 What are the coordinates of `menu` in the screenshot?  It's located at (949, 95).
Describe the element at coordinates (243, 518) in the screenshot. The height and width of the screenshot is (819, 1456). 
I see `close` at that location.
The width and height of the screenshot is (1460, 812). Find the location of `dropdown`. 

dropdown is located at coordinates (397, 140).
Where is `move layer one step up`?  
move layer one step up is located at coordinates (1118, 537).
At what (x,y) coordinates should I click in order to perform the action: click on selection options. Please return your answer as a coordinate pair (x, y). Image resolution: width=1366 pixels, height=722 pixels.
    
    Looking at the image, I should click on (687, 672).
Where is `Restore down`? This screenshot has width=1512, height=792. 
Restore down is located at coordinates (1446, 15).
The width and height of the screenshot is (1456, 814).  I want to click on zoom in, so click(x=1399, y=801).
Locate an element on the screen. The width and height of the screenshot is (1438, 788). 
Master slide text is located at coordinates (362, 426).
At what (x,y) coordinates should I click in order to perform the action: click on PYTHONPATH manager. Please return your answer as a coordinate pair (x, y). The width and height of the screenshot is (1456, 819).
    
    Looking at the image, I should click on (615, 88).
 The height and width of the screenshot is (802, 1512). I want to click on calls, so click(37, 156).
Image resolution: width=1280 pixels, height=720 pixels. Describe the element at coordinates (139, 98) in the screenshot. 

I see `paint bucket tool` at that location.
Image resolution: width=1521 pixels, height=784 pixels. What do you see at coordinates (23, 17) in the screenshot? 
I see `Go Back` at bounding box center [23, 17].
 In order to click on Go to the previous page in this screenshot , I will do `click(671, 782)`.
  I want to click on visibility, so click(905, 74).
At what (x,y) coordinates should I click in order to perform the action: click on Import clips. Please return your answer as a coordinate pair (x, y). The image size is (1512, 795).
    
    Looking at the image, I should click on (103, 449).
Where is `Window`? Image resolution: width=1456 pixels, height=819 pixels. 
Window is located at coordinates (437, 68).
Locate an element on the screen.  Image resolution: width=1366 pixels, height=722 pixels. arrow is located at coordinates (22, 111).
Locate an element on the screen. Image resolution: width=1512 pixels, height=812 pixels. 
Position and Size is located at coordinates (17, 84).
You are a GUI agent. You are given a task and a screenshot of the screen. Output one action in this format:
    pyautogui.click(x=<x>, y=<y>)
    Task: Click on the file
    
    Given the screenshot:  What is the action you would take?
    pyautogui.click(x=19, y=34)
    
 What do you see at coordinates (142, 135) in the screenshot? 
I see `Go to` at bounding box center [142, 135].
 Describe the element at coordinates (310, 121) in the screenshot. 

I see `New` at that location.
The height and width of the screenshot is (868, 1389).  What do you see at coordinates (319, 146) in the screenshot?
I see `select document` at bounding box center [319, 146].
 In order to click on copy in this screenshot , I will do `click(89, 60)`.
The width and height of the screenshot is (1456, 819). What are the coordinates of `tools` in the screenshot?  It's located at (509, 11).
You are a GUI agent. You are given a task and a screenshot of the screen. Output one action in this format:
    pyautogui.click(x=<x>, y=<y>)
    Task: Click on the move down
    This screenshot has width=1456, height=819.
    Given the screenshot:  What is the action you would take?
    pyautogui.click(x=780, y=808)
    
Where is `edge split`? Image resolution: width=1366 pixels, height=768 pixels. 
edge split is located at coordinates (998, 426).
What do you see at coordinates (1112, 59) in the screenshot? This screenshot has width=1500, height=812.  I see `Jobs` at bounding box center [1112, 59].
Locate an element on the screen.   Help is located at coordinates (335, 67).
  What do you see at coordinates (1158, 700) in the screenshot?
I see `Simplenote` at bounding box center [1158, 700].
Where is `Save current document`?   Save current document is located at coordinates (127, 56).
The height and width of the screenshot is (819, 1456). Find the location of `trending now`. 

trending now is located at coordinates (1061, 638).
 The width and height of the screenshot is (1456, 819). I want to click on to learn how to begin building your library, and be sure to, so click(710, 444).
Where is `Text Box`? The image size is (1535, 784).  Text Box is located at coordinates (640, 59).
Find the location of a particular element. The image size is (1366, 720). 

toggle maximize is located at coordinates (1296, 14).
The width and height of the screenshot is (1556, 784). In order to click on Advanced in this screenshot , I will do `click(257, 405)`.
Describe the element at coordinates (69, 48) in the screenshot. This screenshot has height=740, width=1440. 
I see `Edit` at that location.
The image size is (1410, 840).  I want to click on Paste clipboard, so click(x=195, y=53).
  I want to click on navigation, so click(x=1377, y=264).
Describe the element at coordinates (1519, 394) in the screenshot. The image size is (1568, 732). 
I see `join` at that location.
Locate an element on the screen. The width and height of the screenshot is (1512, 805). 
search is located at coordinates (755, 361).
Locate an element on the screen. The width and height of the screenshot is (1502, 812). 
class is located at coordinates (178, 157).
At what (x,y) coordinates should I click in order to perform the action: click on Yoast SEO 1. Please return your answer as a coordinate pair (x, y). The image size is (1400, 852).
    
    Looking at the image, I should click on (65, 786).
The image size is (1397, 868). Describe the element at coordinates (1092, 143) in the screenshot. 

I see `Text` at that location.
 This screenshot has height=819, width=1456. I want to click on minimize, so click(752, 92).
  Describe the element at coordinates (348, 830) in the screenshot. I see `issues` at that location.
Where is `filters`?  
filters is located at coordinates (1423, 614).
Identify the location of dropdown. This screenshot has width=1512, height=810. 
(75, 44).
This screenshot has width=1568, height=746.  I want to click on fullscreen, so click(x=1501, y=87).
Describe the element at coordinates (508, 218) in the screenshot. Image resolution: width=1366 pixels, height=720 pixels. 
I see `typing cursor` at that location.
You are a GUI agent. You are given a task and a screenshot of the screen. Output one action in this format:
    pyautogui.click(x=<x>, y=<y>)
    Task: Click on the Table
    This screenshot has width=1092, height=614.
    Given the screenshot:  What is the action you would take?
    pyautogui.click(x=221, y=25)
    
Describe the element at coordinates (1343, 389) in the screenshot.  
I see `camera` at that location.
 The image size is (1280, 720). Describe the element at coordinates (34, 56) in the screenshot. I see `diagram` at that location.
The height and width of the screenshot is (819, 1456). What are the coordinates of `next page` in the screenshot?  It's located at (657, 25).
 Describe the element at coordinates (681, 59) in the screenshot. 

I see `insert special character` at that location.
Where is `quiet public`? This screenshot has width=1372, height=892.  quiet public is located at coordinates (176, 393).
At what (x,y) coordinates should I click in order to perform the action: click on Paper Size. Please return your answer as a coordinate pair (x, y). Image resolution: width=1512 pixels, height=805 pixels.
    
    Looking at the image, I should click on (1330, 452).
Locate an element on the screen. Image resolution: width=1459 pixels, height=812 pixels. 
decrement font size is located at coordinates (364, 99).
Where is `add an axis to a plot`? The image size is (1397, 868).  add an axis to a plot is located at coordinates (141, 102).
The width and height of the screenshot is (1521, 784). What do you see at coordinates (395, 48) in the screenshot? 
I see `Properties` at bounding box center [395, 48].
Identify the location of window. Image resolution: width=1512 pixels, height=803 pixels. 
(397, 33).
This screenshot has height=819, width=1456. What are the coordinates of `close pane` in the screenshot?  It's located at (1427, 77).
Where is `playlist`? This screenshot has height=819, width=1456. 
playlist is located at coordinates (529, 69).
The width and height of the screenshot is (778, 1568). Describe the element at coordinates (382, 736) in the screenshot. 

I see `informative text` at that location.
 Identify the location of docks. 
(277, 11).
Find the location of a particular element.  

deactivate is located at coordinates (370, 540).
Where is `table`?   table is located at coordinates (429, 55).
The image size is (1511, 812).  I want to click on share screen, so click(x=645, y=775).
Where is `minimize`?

====================

- [DO THIS]
Show every line of the material above that contains the string "Restore". Matching is case-sensitive.

- [OUTPUT FOR THIS EXERCISE]
Where is `Restore down`? This screenshot has width=1512, height=792. 
Restore down is located at coordinates (1446, 15).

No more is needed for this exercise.